The technical arguments in the report deserve to be taken up at some length elsewhere (just one example begs the barest mention: the authors say with apparently straight faces that biodiversity loss is not subject to tipping points, a conclusion so at variance with the research literature that one hardly knows where to begin). However, the basic philosophical thrust of the work of the Breakthrough Institute and its allies is something that can and should be answered shortly and directly.
The great majority of human impact on the planet in recent decades has been damaging either to other species (as in overfishing and deforestation) or to future human generations (via climate change, topsoil loss, and resource depletion). Yes, a lot of people were lifted out of poverty in a short time, and a few people were made unbelievably rich, but in a way that is not sustainable. Any effort to take charge of Earth’s destiny in a way that’s truly beneficial over the long run rests on the assumption that we humans have the knowledge, understanding, wisdom, and political coordination necessary to do so successfully.
There is little evidence that we do.
Nevertheless, the neo-environmentalists insist we have no choice but to try. We’ve gone too far already: we have become masters of the planet, whether by design or happenstance. We can’t just renounce that role now because of sentimentality for an idealized image of nature-as-it-was. We must keep economic growth going by maximizing Earth’s productivity. If we respond to this historic moment merely by conserving and protecting ecosystems, and by reducing population and consumption, we will have turned our backs on our evolutionary potential.
Unfortunately that line of thinking utterly disregards reality. The fact is, population and consumption will be reduced, like it or not. There is overwhelming evidence that humanity has already exceeded the long-term carrying capacity of the biosphere; we managed to do this by drawing down renewable resources at rates far above natural replenishment, and by extracting and using non-renewable resources in spectacular quantities, leaving little for future generations. All of this drawing down and extracting was driven to a frenzy during the past few decades by a one-time-only energy subsidy from fossil fuels, and the cheapest and highest quality of those are now gone. At the same time, negative environmental impacts are increasing to the point where they are beginning to constrain economic output. There is no credible scenario in which population and consumption can continue to escalate much longer, and in fact general global economic contraction appears to be commencing this decade.

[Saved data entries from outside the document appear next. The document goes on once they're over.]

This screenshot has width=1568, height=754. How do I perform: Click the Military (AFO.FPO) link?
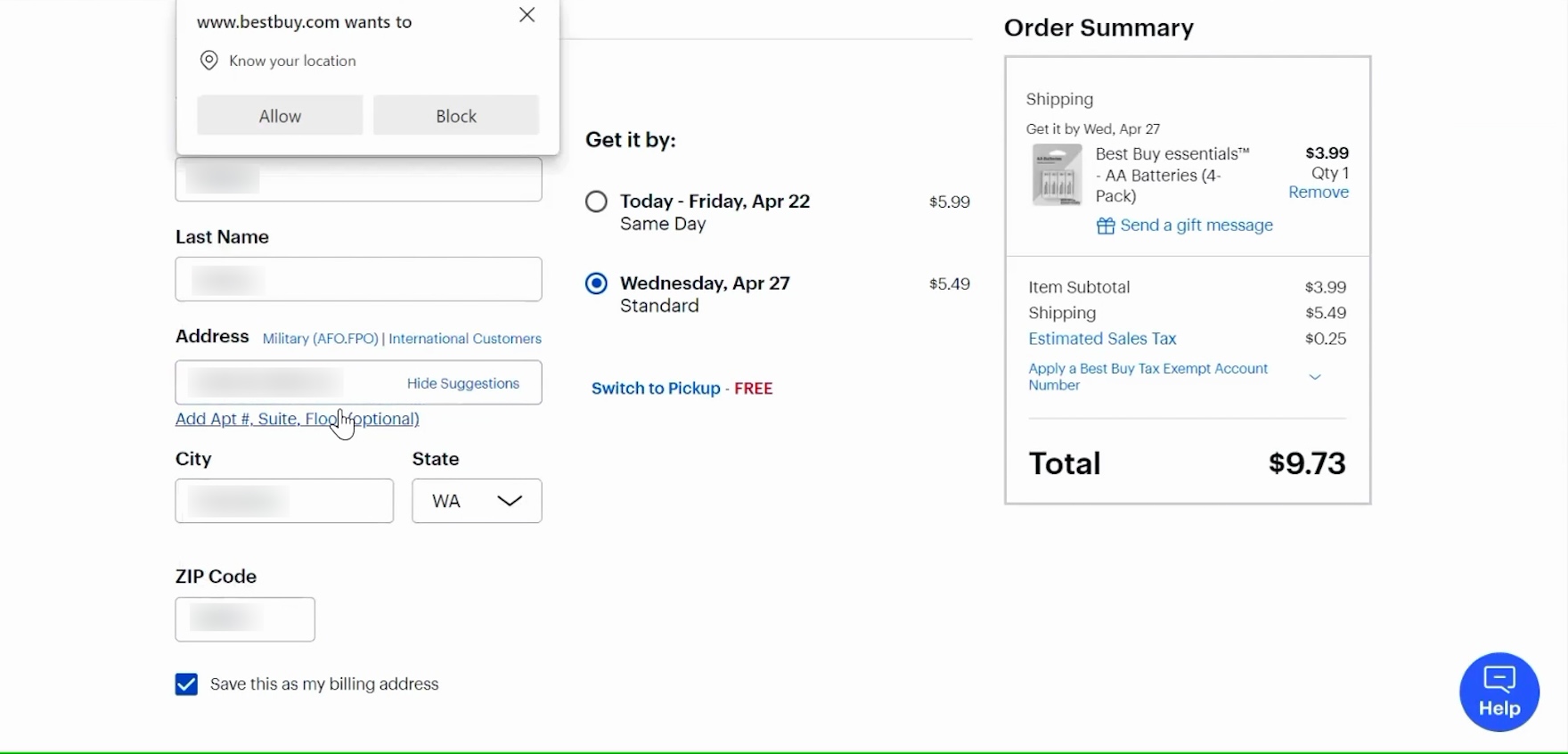coord(320,339)
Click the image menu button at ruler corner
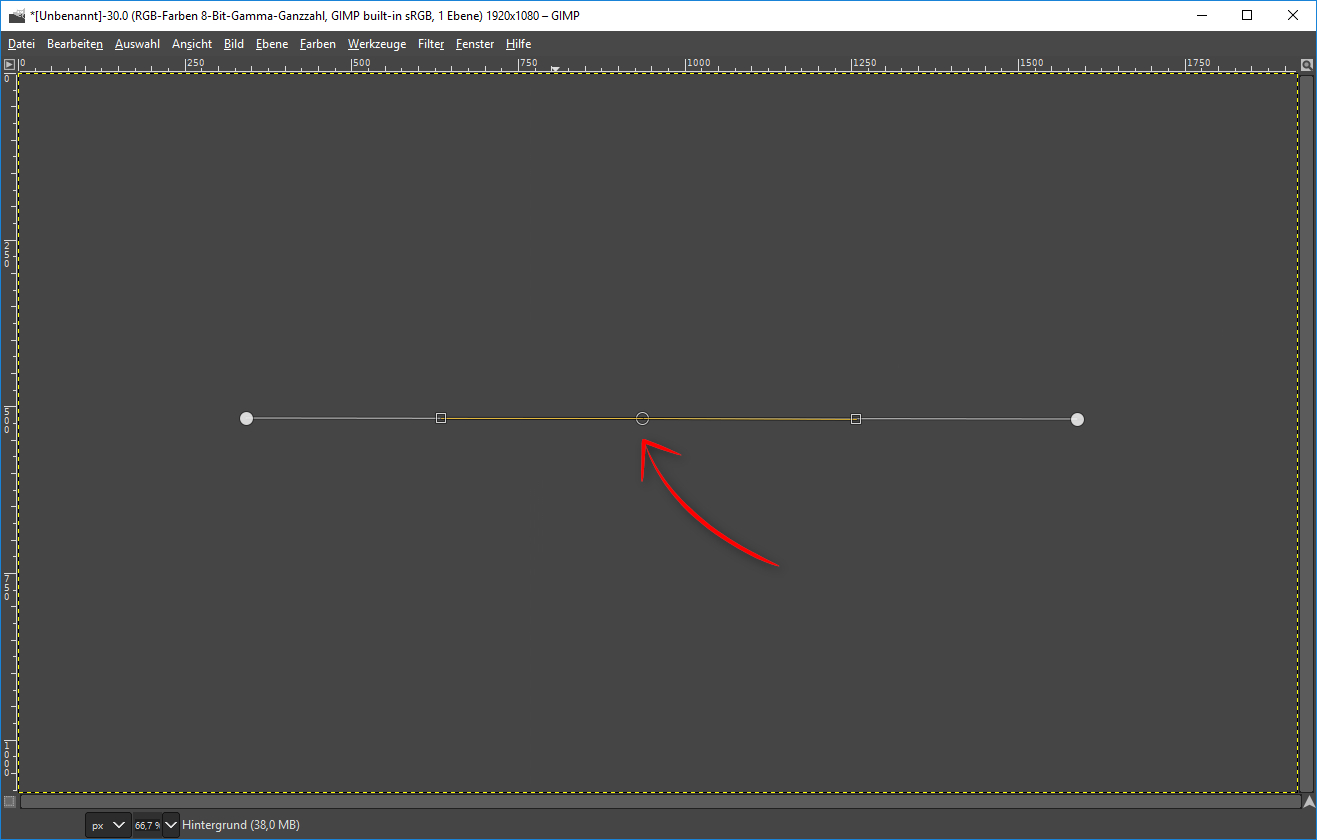The image size is (1317, 840). [10, 64]
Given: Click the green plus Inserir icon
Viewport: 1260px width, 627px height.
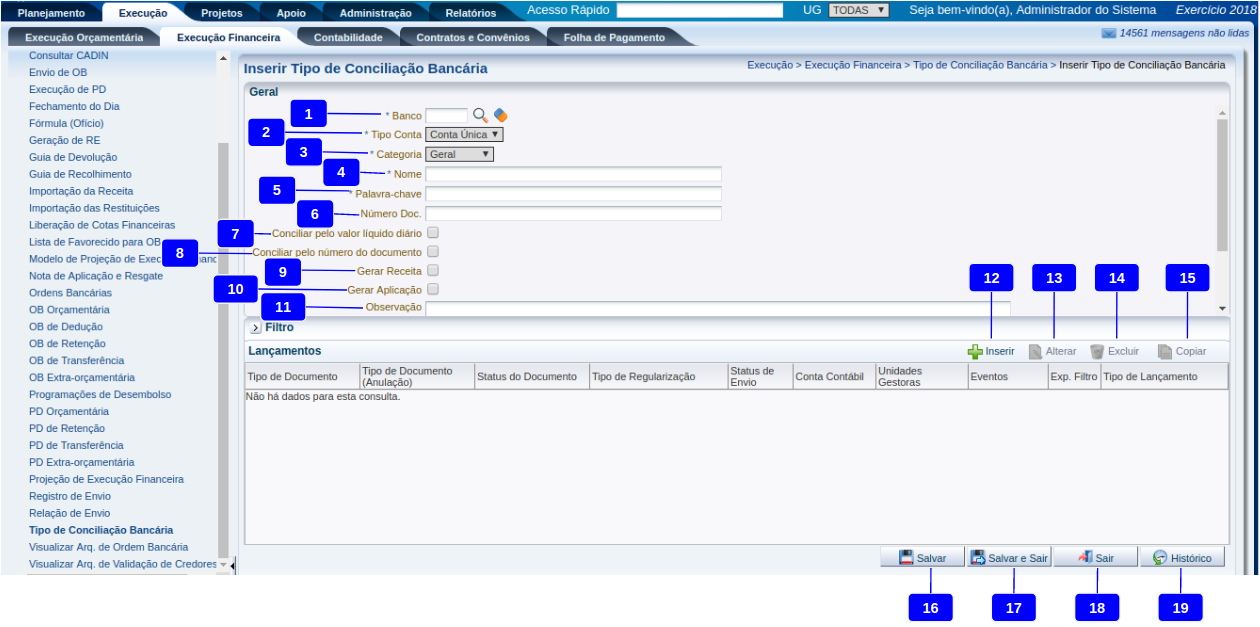Looking at the screenshot, I should point(975,352).
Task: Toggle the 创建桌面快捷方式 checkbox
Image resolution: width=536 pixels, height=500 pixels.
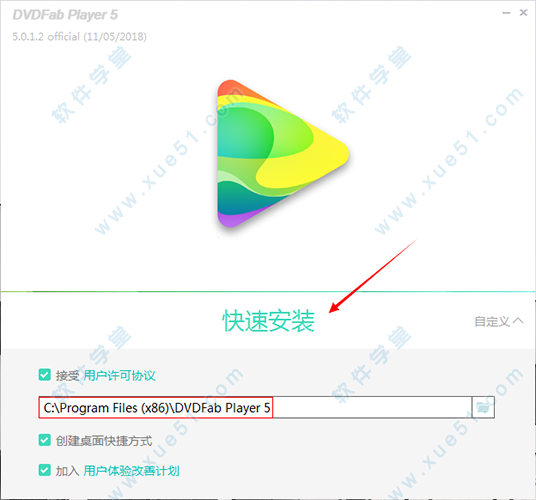Action: pyautogui.click(x=45, y=440)
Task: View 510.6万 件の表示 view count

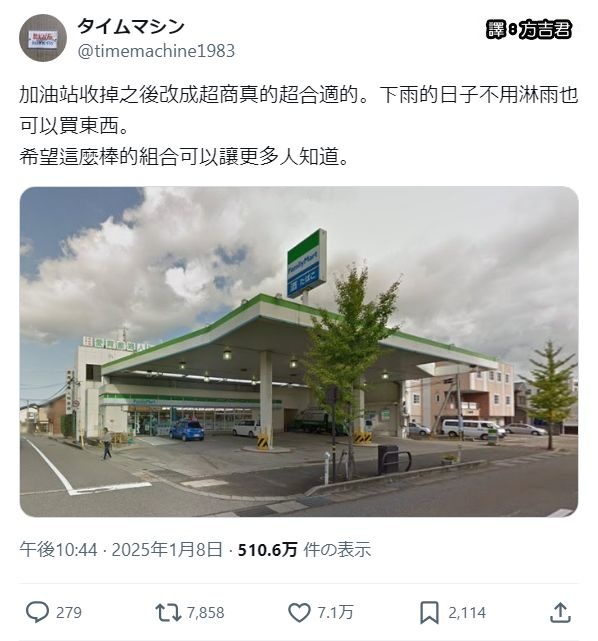Action: tap(304, 550)
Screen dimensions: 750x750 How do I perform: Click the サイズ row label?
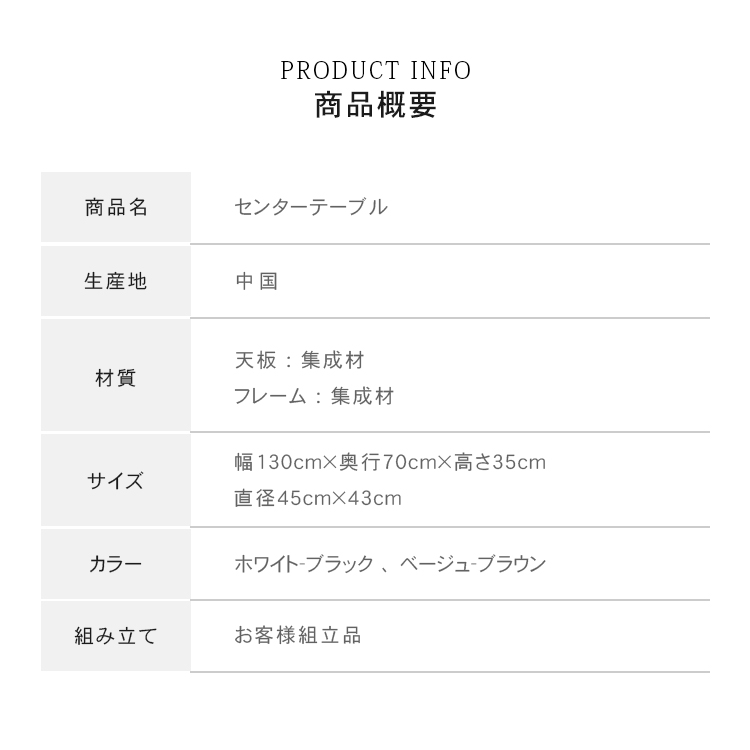tap(116, 480)
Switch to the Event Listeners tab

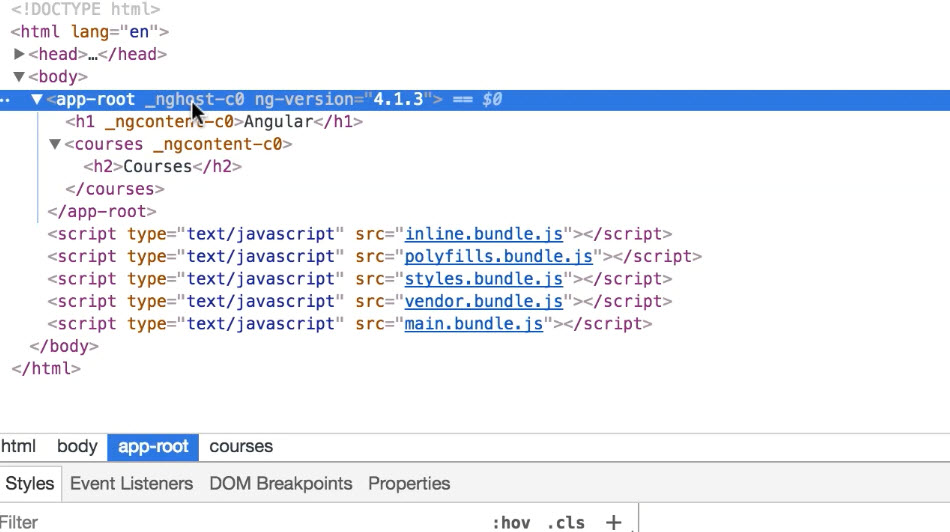tap(131, 484)
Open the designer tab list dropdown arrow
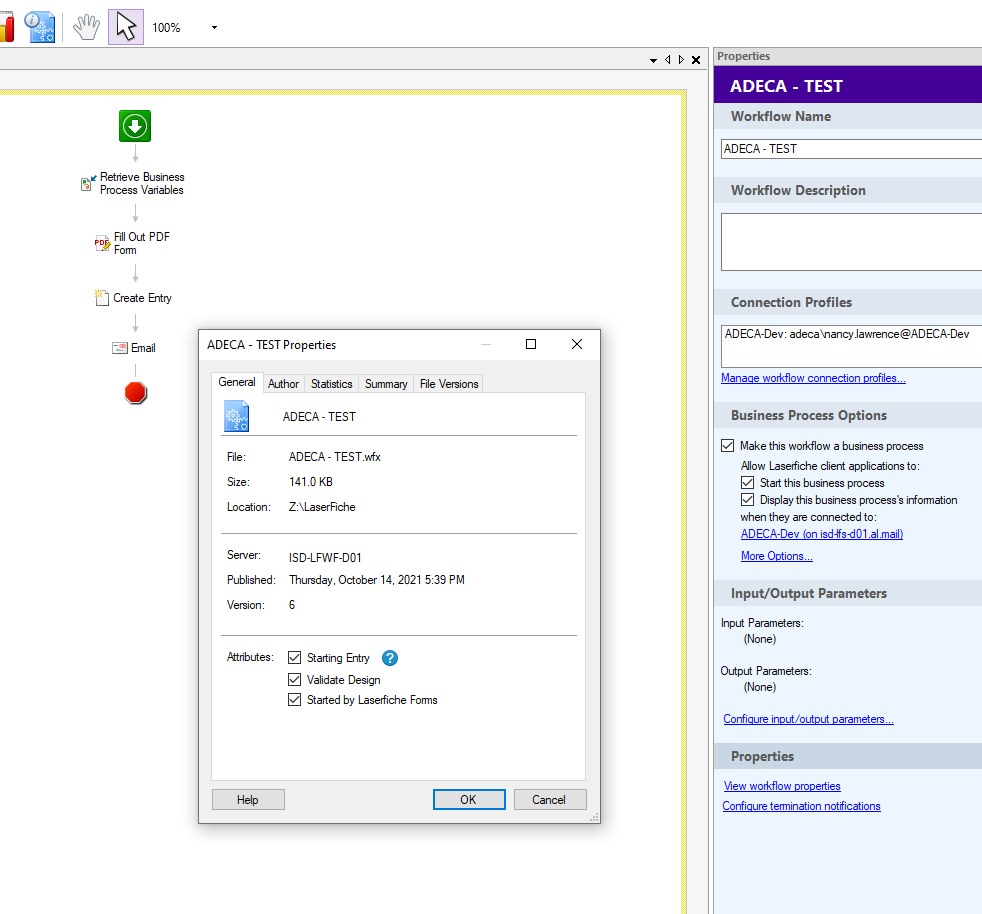This screenshot has width=982, height=914. click(653, 60)
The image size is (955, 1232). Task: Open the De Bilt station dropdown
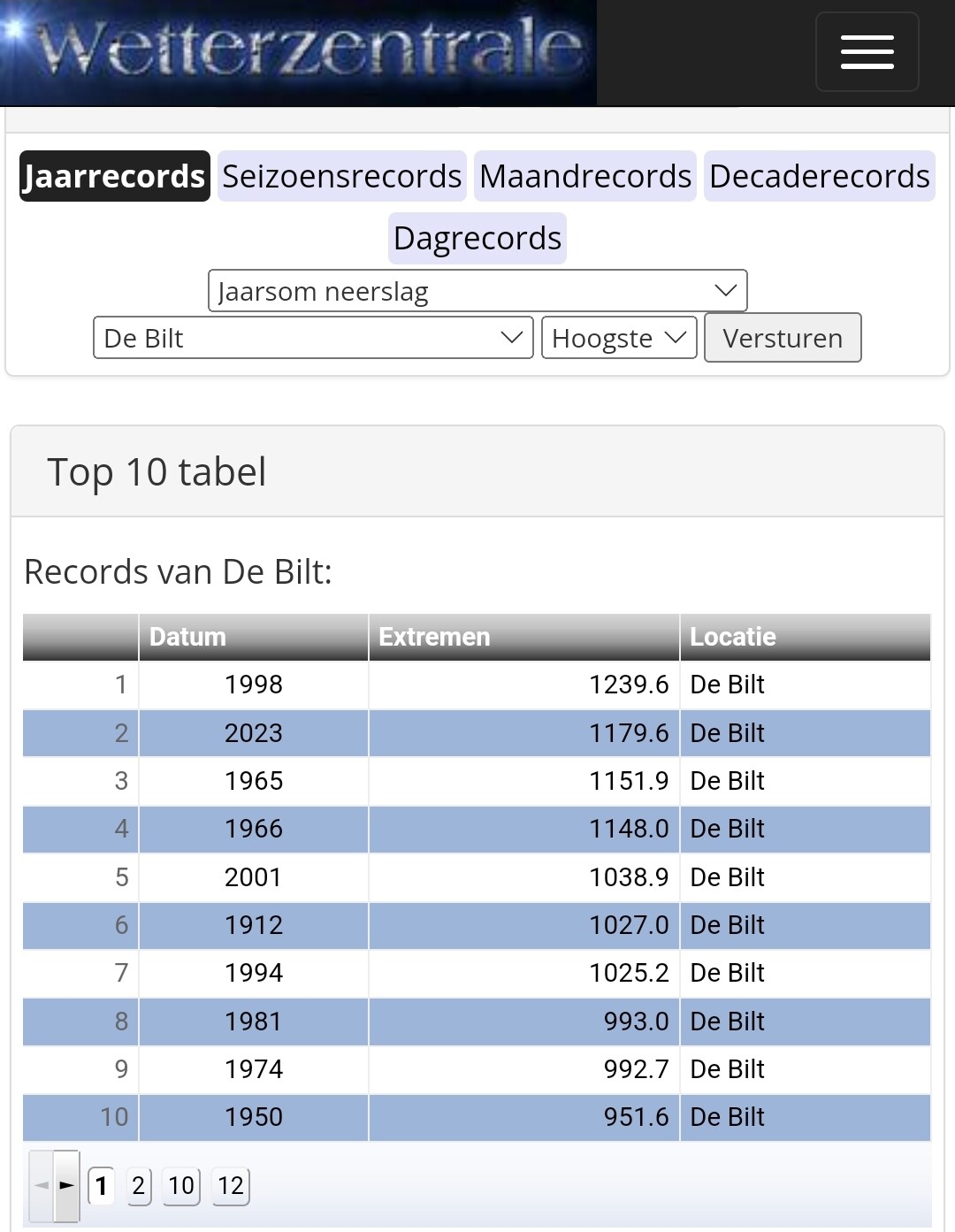pyautogui.click(x=313, y=338)
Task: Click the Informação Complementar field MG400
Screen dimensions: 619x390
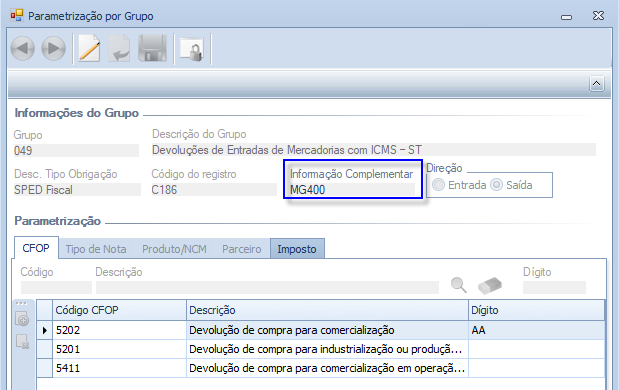Action: [352, 190]
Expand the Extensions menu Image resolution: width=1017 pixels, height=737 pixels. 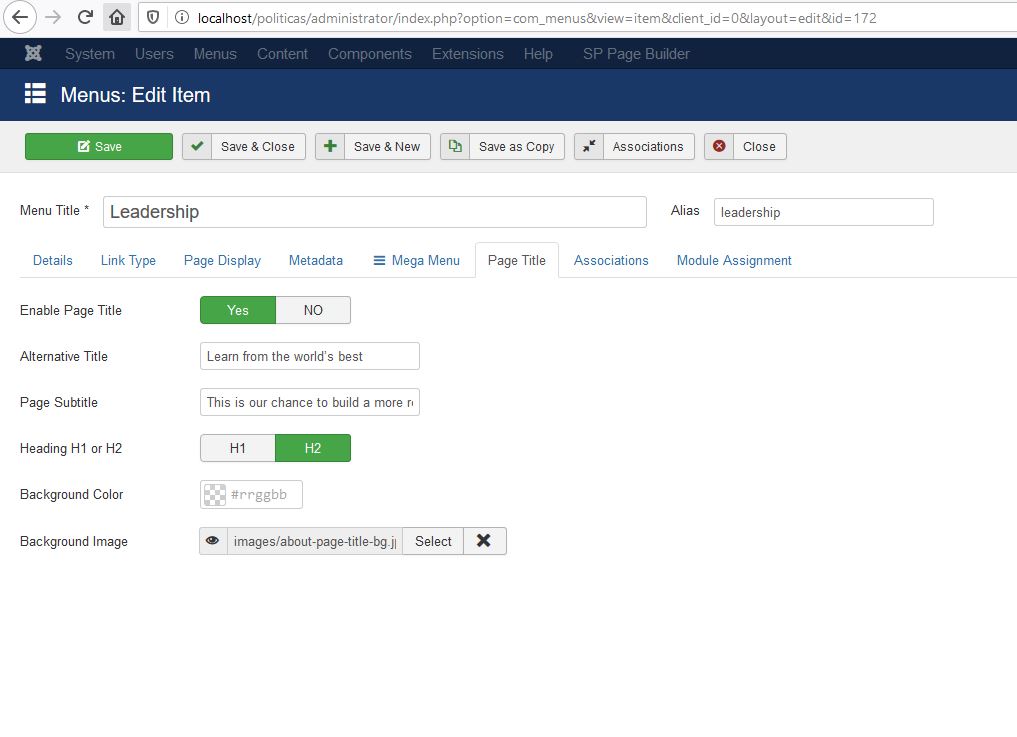[467, 54]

The only question is how we will manage contraction. That’s the central issue: not how we will manage the planet, but how we will manage ourselves. As our economy adjusts to very real resource limits, will we net every last wild fish in the oceans and cut every last old-growth tree, leaving the biosphere in a state of depleted ruin so that our descendants will persist in ongoing misery? Or can we back away from our pinnacle of consumption with some grace and dignity, preserving and perhaps even restoring ecosystems along the way? We have a moral obligation—not just to other species, but to our own children and grandchildren—to undertake the latter.
Reading the Breakthrough report, one can’t help but think of Captain Ahab and the crew of the ill-fated Pequod. Is planet Earth our Moby Dick? Will we commit collective suicide in the pursuit of economic growth, led ever onward by a Promethean obsession that recognizes no limits or boundaries?
Fortunately there are other novels, and other myths, to live by.